#7 - Bayangan Masa Depan & Deklarasi Perasaan

53 8 0
                                    

"Ini gimana, Dea? Aric gak angkat telepon mama lagi," tangis Bu Andin pecah di tengah kepanikan dan duka pada kabar yang baru diterima.

"Mama yang tenang dulu, tarik nafas ya—Pak Supriadi, boleh dicepetin lagi buat bisa sampe rumah sakit?" coba tengahi Dea di antara kepanikan yang melanda dirinya serta rasa bingung tak tahu harus berbuat apa.

"Iya, buk. Saya coba, ini ada kejebak macet di depan sana."

Dea mengambil inisiatif untuk menelepon Aric namun tetap sama dengan nada terputus.

"Kalo ambil jalan masuk kiri bisa gak, pak? Biar kita bisa lewatin macetnya?"

"Bisa ibu, tapi nanti—"

"Gapapa ya, pak? Kita lewat situ aja—"

"Ini gimana, Dea? Mama..." panggil histeris Bu Andin dengan mencengkram lengannya kecil.

"Ma, tenang dulu ya? Kita abis ini pasti sampe ke rumah sakit," bantu Dea merobek halaman kertas majalah untuk bisa ia kipas di depan wajah Bu Andin.

"Halo, mah-pah? Lagi dimana? Nenek Mas Aric meninggal. Iya Dea lagi dalam perjalanan ke rumah sakit ini udah di depan. Nanti kesini ya," beri kabar kecil Dea pada kedua orang tuanya sendiri.

Sampai ketika mobil mereka tiba di depan halaman UGD, Bu Andin keluar begitu saja tanpa aba-aba menghampiri Pak Danu yang masih ada di dalam ruang tindakan, dengan Aric berdiri kaku di depan jendela besar ruang penanganan.

Dea tak mampu untuk sekedar menyapa dan memanggil namanya, hanya tatap kosong dengan kesedihan duka mendalam terlihat dari bola mata Aric.

"Aku belum sempet ketemu lagi sama nenek setelah satu tahun pulang dari Singapura. Bodoh banget aku terlalu sibuk sama kerjaan aku sendiri.
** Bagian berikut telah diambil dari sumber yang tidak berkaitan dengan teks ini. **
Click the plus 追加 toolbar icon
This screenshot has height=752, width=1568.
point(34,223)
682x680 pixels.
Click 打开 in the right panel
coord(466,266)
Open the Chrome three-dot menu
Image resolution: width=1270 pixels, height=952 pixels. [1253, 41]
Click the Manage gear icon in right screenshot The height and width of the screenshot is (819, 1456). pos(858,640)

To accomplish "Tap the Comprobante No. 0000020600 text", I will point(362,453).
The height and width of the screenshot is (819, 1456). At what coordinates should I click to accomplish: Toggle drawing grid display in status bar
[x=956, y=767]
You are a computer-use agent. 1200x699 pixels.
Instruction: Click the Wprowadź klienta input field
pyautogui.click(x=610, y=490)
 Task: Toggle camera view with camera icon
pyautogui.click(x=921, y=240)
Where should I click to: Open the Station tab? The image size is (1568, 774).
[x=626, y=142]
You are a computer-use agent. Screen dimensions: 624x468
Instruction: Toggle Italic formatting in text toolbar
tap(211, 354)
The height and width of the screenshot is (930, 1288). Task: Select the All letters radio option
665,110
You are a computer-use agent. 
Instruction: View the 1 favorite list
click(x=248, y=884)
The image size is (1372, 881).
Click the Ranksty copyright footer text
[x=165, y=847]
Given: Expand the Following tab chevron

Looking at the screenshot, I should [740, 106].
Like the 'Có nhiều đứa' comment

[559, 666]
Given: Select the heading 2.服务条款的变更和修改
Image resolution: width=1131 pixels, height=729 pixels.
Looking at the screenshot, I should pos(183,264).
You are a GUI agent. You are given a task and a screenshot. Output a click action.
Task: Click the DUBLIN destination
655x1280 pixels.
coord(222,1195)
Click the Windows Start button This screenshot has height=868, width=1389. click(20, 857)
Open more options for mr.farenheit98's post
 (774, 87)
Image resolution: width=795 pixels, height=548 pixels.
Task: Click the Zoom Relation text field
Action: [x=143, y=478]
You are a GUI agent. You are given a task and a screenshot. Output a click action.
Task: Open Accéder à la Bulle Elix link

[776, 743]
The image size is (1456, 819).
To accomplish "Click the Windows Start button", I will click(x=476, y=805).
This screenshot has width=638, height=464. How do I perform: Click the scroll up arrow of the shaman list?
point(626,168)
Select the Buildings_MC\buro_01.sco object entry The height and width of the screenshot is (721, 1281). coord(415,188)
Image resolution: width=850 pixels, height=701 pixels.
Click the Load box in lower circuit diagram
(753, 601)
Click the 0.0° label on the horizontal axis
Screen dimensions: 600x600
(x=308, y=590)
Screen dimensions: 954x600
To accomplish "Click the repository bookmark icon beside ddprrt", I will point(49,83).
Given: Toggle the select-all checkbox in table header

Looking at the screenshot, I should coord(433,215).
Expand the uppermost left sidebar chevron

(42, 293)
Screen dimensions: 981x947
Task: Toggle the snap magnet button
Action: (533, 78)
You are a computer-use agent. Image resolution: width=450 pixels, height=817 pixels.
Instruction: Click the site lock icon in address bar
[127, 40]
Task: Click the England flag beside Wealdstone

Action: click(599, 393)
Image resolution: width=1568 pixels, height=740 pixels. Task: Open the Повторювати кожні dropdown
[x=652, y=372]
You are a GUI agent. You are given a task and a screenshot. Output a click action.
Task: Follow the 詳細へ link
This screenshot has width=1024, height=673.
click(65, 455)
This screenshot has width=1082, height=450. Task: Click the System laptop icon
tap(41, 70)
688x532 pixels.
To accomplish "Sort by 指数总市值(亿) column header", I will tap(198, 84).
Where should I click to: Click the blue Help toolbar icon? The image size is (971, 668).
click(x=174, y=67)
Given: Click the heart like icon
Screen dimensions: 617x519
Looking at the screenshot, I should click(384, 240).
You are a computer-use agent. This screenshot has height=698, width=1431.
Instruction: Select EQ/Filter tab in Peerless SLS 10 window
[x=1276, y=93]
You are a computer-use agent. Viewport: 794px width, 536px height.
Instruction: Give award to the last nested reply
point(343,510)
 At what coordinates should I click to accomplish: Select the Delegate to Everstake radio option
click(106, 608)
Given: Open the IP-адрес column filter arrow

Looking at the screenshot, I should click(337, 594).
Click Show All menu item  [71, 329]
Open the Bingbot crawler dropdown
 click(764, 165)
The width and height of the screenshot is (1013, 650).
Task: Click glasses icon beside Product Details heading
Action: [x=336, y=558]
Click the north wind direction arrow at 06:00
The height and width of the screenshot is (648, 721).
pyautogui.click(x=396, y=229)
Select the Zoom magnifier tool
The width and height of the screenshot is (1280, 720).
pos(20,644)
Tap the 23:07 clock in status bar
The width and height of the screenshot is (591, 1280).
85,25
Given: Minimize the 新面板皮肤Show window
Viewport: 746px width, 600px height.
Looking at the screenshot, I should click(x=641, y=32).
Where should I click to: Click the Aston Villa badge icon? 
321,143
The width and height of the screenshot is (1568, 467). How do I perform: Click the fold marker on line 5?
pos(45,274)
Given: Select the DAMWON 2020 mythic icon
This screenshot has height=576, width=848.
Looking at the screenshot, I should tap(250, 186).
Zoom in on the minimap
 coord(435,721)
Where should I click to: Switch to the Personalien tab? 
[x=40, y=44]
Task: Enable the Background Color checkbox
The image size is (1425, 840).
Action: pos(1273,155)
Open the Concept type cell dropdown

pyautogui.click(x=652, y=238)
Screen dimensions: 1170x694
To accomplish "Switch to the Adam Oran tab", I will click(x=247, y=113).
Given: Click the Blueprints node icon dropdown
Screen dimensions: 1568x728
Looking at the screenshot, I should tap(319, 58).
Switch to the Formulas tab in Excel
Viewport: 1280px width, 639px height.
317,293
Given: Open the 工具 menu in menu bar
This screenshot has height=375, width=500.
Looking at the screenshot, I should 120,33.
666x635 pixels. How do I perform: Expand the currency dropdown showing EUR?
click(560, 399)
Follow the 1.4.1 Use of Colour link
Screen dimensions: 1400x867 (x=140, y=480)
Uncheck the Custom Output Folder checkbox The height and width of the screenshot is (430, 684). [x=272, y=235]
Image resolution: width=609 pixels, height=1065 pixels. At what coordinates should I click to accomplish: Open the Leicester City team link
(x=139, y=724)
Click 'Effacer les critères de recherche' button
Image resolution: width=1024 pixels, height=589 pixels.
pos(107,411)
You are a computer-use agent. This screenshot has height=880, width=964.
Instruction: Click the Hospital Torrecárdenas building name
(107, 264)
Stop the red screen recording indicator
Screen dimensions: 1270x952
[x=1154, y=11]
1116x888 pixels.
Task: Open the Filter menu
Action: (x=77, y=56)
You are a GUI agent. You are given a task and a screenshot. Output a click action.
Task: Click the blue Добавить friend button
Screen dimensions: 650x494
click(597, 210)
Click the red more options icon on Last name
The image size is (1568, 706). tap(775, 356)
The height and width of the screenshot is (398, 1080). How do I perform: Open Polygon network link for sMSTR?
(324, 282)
Padahal aku ada di titik sekarang juga berkat nenek. Dari waktu kecil, aku dikenalin semua hal karena nenek, aku selalu main sama nenek, diceritain banyak karena nenek. Sampe sekarang juga aku belum bisa ngasih apa-apa, bahkan sampe nenek gak ada."

Tersentuh haru batin Dea pada cara bercerita Aric yang dilengkapi dengan penyesalan besarnya.

Aric yang selalu ia kenali selalu tenang dan kalem, kini hanya terpasang ekspresi kecewa dan kesal jadi satu.

Bahkan pada cara Aric yang memanggil dirinya sendiri dengan panggilan 'aku' alih-alih 'saya' seperti biasa, menandakan bahwa laki-laki itu seperti tak memiliki ruang untuk melampiaskan kekecewaan.

Dea yang menaruh rasa iba serta kasih mendalam, serta tak ingin Aric menyalahkan keadaan atau dirinya sendiri, untuk pertama kalinya memutuskan menelungsupkan jemari tangannya pada Aric dan mengeratkan kencang.

Berharap bahwa hangat tulus perasaannya, mampu dirasakan Aric dengan sama pula.

"Aku bahkan belum ngasih tahu kabar bahagia ke nenek kalo kita udah menikah."

Dea tak tahu apa arti dan maksud ucapan Aric, namun pernyataan bahwa Aric ternyata merasa bangga dengan status sebagai suaminya membuat perasaan Dea tertohok sedemikian keras.

Dalam satu dekap pada lengan Aric pula, Dea menyenderkan kepala pada bahu Aric yang bidang.

Melihati sosok yang selalu senang dan ceria kini berduka mendalam, memunculkan satu ketidak relaan dalam diri Dea apalagi menyangkut diri Aric sebagai suaminya.

Di titik ini, entah mengapa Dea tak ingin laki-laki itu bersedih, bahkan pada hal kecil sekalipun.

Hingga sebisa mungkin Dea berusaha memberi kenyamanan besar, memberi seluruh rasa aman di dunia untuk bisa membuat Aric baik-baik saja. Apapun caranya.

---

"Kok tiba-tiba dateng kesini, kebiasaan banget ya," sambut Diles pada kehadiran Dea nampak cantik mengenakan dress-nya.